Il 7 ottobre dunque è trascorso senza che nessuno abbia saputo o voluto portare in piazza non dico milioni, come i tre contati fra Roma e altre cento città nei giorni scorsi per solidarizzare con la popolazione di Gaza, ma qualche migliaia o solo centinaia di volenterosi, come si dice in questi tempi, per ricordare i 1200 morti e i 250 sequestrati nel pogrom di due anni fa in terra israeliana. Dove i terroristi di Hamas giunsero da Gaza condannandone la popolazione a subire gli effetti della guerra che sarebbe conseguita.
Di piazze rievocatrici se n’è avuta una sola a Bologna, ma alla rovescia, per manifestare a favore dei palestinesi, e nel solito trambusto di violenze e disordini.
Per fortuna i palazzi sono stati più sensibili delle piazze. Le vittime israeliane di quel pogrom “turpe”, come lo ha definito il presidente della Repubblica, Sergio Mattarella, sono state ricordate alla Camera dei deputati e al Senato.
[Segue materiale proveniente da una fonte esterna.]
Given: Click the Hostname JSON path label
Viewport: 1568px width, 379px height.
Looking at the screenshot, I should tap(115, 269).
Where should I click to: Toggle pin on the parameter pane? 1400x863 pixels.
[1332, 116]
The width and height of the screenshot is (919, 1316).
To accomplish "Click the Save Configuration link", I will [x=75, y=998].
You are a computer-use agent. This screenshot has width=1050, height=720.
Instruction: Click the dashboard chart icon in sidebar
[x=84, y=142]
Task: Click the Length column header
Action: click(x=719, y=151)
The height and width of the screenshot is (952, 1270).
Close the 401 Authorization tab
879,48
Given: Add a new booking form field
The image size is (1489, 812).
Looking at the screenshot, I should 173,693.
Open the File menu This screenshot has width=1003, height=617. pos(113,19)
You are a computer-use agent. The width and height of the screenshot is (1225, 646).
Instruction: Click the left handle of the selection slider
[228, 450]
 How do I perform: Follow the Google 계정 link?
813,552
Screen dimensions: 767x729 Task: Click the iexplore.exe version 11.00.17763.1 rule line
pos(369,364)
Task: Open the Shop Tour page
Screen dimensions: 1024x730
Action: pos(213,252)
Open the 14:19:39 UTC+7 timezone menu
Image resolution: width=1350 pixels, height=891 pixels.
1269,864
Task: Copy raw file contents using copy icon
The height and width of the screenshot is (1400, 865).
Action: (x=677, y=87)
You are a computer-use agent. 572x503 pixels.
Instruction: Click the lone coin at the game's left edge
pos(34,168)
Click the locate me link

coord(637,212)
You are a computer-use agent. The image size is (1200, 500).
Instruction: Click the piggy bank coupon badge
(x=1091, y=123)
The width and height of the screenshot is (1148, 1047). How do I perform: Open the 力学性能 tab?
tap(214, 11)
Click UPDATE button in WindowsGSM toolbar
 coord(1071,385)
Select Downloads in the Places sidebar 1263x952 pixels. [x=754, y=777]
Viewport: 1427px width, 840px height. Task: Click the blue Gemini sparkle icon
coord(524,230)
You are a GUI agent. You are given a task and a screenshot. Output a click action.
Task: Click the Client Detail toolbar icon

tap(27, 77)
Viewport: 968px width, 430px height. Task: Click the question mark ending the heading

Ne hanno parlato anche conduttrice e ospiti del salotto televisivo di Otto e mezzo, su La7, pur profittando dell’occasione per rinnovare attacchi alla premier Giorgia Meloni troppo indulgente, se non complice, del governo israeliano nella sua pur riconosciuta reazione “sproporzionata” al pogrom. Moltiplicando per 60 in due anni a Gaza – ha detto, per esempio, Marco Travaglio – i 1200 ammazzati in poche ore in Israele. Il sottinteso di questi numeri è il confronto fra la ferocia di Netanyahu e quella minore di Hitler, che nella seconda guerra mondiale ordinava rappresaglie solo contro dieci per ogni soldato tedesco ucciso.
La premier, dal canto suo, ha rivelato di essere stata denunciata alla Corte Penale internazionale dell’Aja con i ministri degli Esteri e della Difesa, Antonio Tajani e Guido Crosetto, e con Roberto Cingolani, amministratore di Leonardo, per concorso in genocidio con Israele.
Ricordare all’inverso il “turpe” 7 ottobre – ripeto con Mattarella – come in piazza a Bologna è stato peggio che non ricordarlo, come altrove.